> _WRITTEN EXERCISE 1_
Could you write out the entries character for character, from their first line through the line containing "point(1140,723)"?

> _EXTRACT_
════════════════

This patch adds a helper function BPF_FUNC_tcp_sock and it
is currently available for cg_skb and sched_(cls|act):

struct bpf_tcp_sock *bpf_tcp_sock(struct bpf_sock *sk);

int cg_skb_foo(struct __sk_buff *skb) {
	struct bpf_tcp_sock *tp;
	struct bpf_sock *sk;
	__u32 snd_cwnd;

	sk = skb->sk;
	if (!sk)
		return 1;

	tp = bpf_tcp_sock(sk);
	if (!tp)
		return 1;

	snd_cwnd = tp->snd_cwnd;
	/* ... */

	return 1;
}

A 'struct bpf_tcp_sock' is also added to the uapi bpf.h to provide
read-only access.  bpf_tcp_sock has all the existing tcp_sock's fields
that has already been exposed by the bpf_sock_ops.
i.e. no new tcp_sock's fields are exposed in bpf.h.

This helper ensures the sk is a tcp_sock.  If it is not
a tcp_sock, it returns NULL.  Hence, the caller needs to
check for NULL before accessing bpf_tcp_sock.

The current use case is to expose members from tcp_sock
to allow a cg_skb_bpf_prog to provide per cgroup traffic
policing/shaping.

Signed-off-by: Martin KaFai Lau <kafai@fb.com>
---
 include/linux/bpf.h      | 30 ++++++++++++++++
 include/uapi/linux/bpf.h | 51 +++++++++++++++++++++++++-
 kernel/bpf/verifier.c    | 31 ++++++++++++++--
 net/core/filter.c        | 77 ++++++++++++++++++++++++++++++++++++++++
 4 files changed, 186 insertions(+), 3 deletions(-)

diff --git a/include/linux/bpf.h b/include/linux/bpf.h
index 72022a0c442d..cc3667f8c003 100644
--- a/include/linux/bpf.h
+++ b/include/linux/bpf.h
@@ -172,6 +172,7 @@ enum bpf_return_type {
 	RET_PTR_TO_MAP_VALUE,		/* returns a pointer to map elem value */
 	RET_PTR_TO_MAP_VALUE_OR_NULL,	/* returns a pointer to map elem value or NULL */
 	RET_PTR_TO_SOCKET_OR_NULL,	/* returns a pointer to a socket or NULL */
+	RET_PTR_TO_TCP_SOCK_OR_NULL,	/* returns a pointer to a tcp_sock or NULL */
 };
 
 /* eBPF function prototype used by verifier to allow BPF_CALLs from eBPF programs
@@ -227,6 +228,8 @@ enum bpf_reg_type {
 	PTR_TO_SOCKET_OR_NULL,	 /* reg points to struct bpf_sock or NULL */
 	PTR_TO_SOCK_COMMON,	 /* reg points to sock_common */
 	PTR_TO_SOCK_COMMON_OR_NULL, /* reg points to sock_common or NULL */
+	PTR_TO_TCP_SOCK,	 /* reg points to struct bpf_tcp_sock */
+	PTR_TO_TCP_SOCK_OR_NULL, /* reg points to struct bpf_tcp_sock or NULL */
 };
 
 /* The information passed from prog-specific *_is_valid_access
@@ -923,4 +926,31 @@ static inline u32 bpf_sock_convert_ctx_access(enum bpf_access_type type,
 }
 #endif
 
+#ifdef CONFIG_INET
+bool bpf_tcp_sock_is_valid_access(int off, int size, enum bpf_access_type type,
+				  struct bpf_insn_access_aux *info);
+
+u32 bpf_tcp_sock_convert_ctx_access(enum bpf_access_type type,
+				    const struct bpf_insn *si,
+				    struct bpf_insn *insn_buf,
+				    struct bpf_prog *prog,
+				    u32 *target_size);
+#else
+static inline bool bpf_tcp_sock_is_valid_access(int off, int size,
+						enum bpf_access_type type,
+						struct bpf_insn_access_aux *info)

════════════════

> _GIVEN ENTRIES_
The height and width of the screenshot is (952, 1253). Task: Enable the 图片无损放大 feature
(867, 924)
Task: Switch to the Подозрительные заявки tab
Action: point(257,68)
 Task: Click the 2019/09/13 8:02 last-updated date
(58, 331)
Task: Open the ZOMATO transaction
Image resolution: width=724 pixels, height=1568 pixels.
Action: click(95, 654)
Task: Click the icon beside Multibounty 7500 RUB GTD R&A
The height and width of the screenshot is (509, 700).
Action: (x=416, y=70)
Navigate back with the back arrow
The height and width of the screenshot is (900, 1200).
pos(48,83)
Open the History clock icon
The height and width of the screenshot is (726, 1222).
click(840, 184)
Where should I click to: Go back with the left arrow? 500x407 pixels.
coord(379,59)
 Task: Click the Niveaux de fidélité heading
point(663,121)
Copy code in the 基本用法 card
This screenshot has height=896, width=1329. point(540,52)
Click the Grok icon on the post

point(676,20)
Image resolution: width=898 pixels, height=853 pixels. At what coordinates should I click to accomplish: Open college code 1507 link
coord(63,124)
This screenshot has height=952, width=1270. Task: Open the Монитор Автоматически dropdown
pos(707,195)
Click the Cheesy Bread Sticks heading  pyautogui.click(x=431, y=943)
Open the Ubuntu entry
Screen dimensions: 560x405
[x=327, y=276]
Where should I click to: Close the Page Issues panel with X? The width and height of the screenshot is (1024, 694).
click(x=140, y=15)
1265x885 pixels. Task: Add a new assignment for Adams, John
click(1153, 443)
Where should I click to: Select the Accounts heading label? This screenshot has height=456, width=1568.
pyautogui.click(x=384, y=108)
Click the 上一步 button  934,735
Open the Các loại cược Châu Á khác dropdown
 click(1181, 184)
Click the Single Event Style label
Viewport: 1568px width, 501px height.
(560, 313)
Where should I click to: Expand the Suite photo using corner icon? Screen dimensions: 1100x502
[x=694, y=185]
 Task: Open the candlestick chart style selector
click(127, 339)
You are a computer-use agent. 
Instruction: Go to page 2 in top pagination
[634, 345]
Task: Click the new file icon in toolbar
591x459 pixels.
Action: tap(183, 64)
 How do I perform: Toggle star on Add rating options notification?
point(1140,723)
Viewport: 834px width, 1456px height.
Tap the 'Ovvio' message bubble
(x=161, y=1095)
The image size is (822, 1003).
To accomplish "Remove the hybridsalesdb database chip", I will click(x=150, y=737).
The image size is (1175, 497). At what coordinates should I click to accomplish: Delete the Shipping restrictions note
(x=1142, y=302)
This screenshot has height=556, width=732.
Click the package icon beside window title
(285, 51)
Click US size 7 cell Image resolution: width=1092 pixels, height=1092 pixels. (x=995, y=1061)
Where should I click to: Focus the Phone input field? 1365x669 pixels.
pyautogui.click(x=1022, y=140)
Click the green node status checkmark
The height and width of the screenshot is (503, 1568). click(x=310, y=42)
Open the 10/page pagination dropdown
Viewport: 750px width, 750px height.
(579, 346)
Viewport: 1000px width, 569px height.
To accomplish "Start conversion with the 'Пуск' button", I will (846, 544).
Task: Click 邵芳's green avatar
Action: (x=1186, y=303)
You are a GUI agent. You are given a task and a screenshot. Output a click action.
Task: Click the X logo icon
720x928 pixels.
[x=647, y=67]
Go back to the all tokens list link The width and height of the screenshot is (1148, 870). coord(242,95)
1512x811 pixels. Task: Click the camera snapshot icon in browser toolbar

════════════════

> _WRITTEN EXERCISE 2_
Can you reproduce, word for word, the part of the patch that opens with the words "A 'struct bpf_tcp_sock'" and closes with "policing/shaping."?

> _ANSWER 1_
The height and width of the screenshot is (952, 1253). Task: Enable the 图片无损放大 feature
(867, 924)
Task: Switch to the Подозрительные заявки tab
Action: point(257,68)
 Task: Click the 2019/09/13 8:02 last-updated date
(58, 331)
Task: Open the ZOMATO transaction
Image resolution: width=724 pixels, height=1568 pixels.
Action: click(95, 654)
Task: Click the icon beside Multibounty 7500 RUB GTD R&A
The height and width of the screenshot is (509, 700).
Action: (x=416, y=70)
Navigate back with the back arrow
The height and width of the screenshot is (900, 1200).
pos(48,83)
Open the History clock icon
The height and width of the screenshot is (726, 1222).
click(840, 184)
Where should I click to: Go back with the left arrow? 500x407 pixels.
coord(379,59)
 Task: Click the Niveaux de fidélité heading
point(663,121)
Copy code in the 基本用法 card
This screenshot has height=896, width=1329. point(540,52)
Click the Grok icon on the post

point(676,20)
Image resolution: width=898 pixels, height=853 pixels. At what coordinates should I click to accomplish: Open college code 1507 link
coord(63,124)
This screenshot has height=952, width=1270. Task: Open the Монитор Автоматически dropdown
pos(707,195)
Click the Cheesy Bread Sticks heading  pyautogui.click(x=431, y=943)
Open the Ubuntu entry
Screen dimensions: 560x405
[x=327, y=276]
Where should I click to: Close the Page Issues panel with X? The width and height of the screenshot is (1024, 694).
click(x=140, y=15)
1265x885 pixels. Task: Add a new assignment for Adams, John
click(1153, 443)
Where should I click to: Select the Accounts heading label? This screenshot has height=456, width=1568.
pyautogui.click(x=384, y=108)
Click the 上一步 button  934,735
Open the Các loại cược Châu Á khác dropdown
 click(1181, 184)
Click the Single Event Style label
Viewport: 1568px width, 501px height.
(560, 313)
Where should I click to: Expand the Suite photo using corner icon? Screen dimensions: 1100x502
[x=694, y=185]
 Task: Open the candlestick chart style selector
click(127, 339)
You are a computer-use agent. 
Instruction: Go to page 2 in top pagination
[634, 345]
Task: Click the new file icon in toolbar
591x459 pixels.
Action: tap(183, 64)
 How do I perform: Toggle star on Add rating options notification?
point(1140,723)

> _ANSWER 2_
A 'struct bpf_tcp_sock' is also added to the uapi bpf.h to provide
read-only access.  bpf_tcp_sock has all the existing tcp_sock's fields
that has already been exposed by the bpf_sock_ops.
i.e. no new tcp_sock's fields are exposed in bpf.h.

This helper ensures the sk is a tcp_sock.  If it is not
a tcp_sock, it returns NULL.  Hence, the caller needs to
check for NULL before accessing bpf_tcp_sock.

The current use case is to expose members from tcp_sock
to allow a cg_skb_bpf_prog to provide per cgroup traffic
policing/shaping.